Less prominent aides also used the technique. Even though Tim Goeglein's The Man in the Middle at times appears to include the names of every one of his White House colleagues (this writer included), he at one point has a long conversation with an unnamed staffer who talked to him, fairly innocuously, about the thinking behind Bush's stem-cell policy.
Speechwriter Matt Latimer used anonymity in his nasty tell-all--typically to refer to aides who didn't serve their boss well.
Former aide Ron Christie offers an eye-opening use of the contrivance in his book, Black in the White House: In one bizarre incident, a fellow staffer refers to the Vice President's diverse staff by saying, "It's starting to look like a ghetto down here." Christie tells me, "The important thing for me was to give readers a sense of the story without tarnishing someone's reputation."
The most famous use of the anonymous coworker was by Ronald Reagan speechwriter Peggy Noonan, who throughout What I Saw at the Revolution calls chief of staff Donald Regan's never-named aides "the mice" (since outed by Reagan biographer Lou Cannon as David Chew, Al Kingon, Tom Dawson, and Dennis Thomas). In a later essay in the Wall Street Journal, Noonan criticized two speechwriting colleagues, calling them "the Hack" and "haircut boy."

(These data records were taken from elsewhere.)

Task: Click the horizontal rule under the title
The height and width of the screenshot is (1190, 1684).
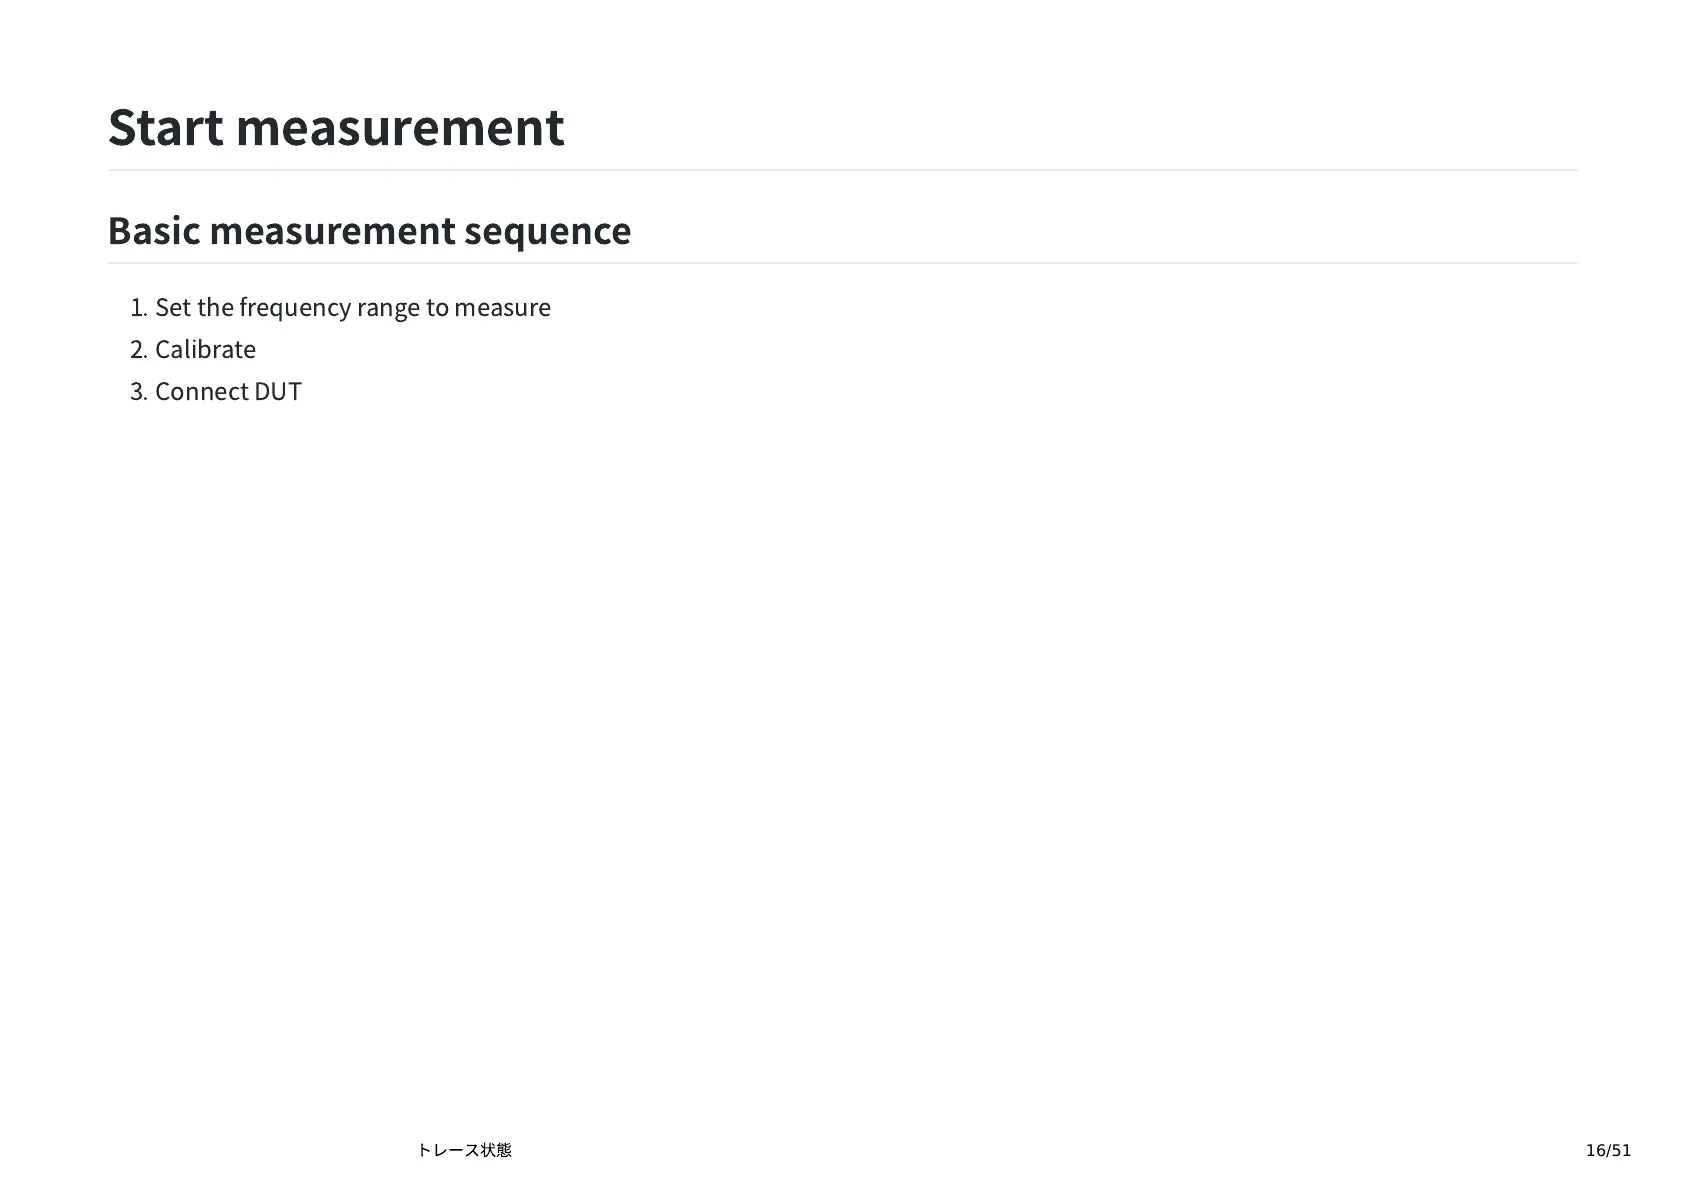Action: click(842, 170)
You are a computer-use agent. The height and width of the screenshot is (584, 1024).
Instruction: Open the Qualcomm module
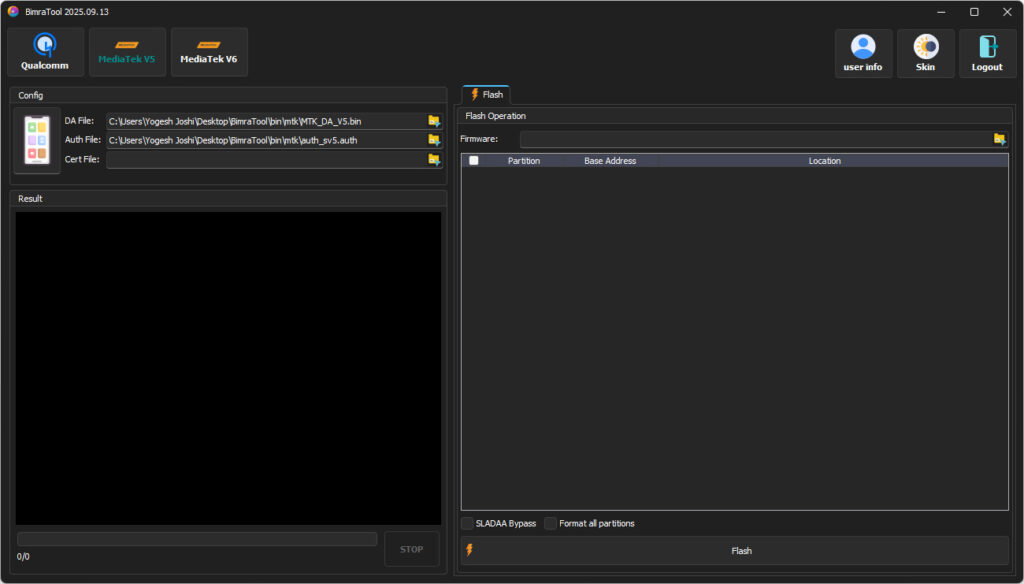pyautogui.click(x=45, y=52)
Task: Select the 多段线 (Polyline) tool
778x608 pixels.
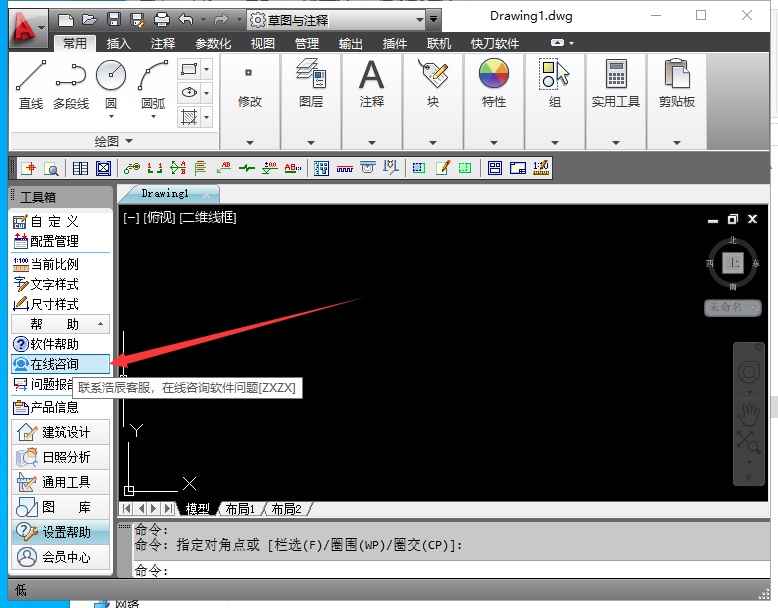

Most of Rice's anonymity cloaks are less vitrolic—often banal. But others are tantalizing, and probably identifiable--such as the US diplomat who didn't like Bush's June 24, 2002, Middle East speech and "told a reporter at a party that he could no longer do his job thanks to 'that speech.' " Who is this nefarious character? Rice never says, but readers--and history--deserve an answer.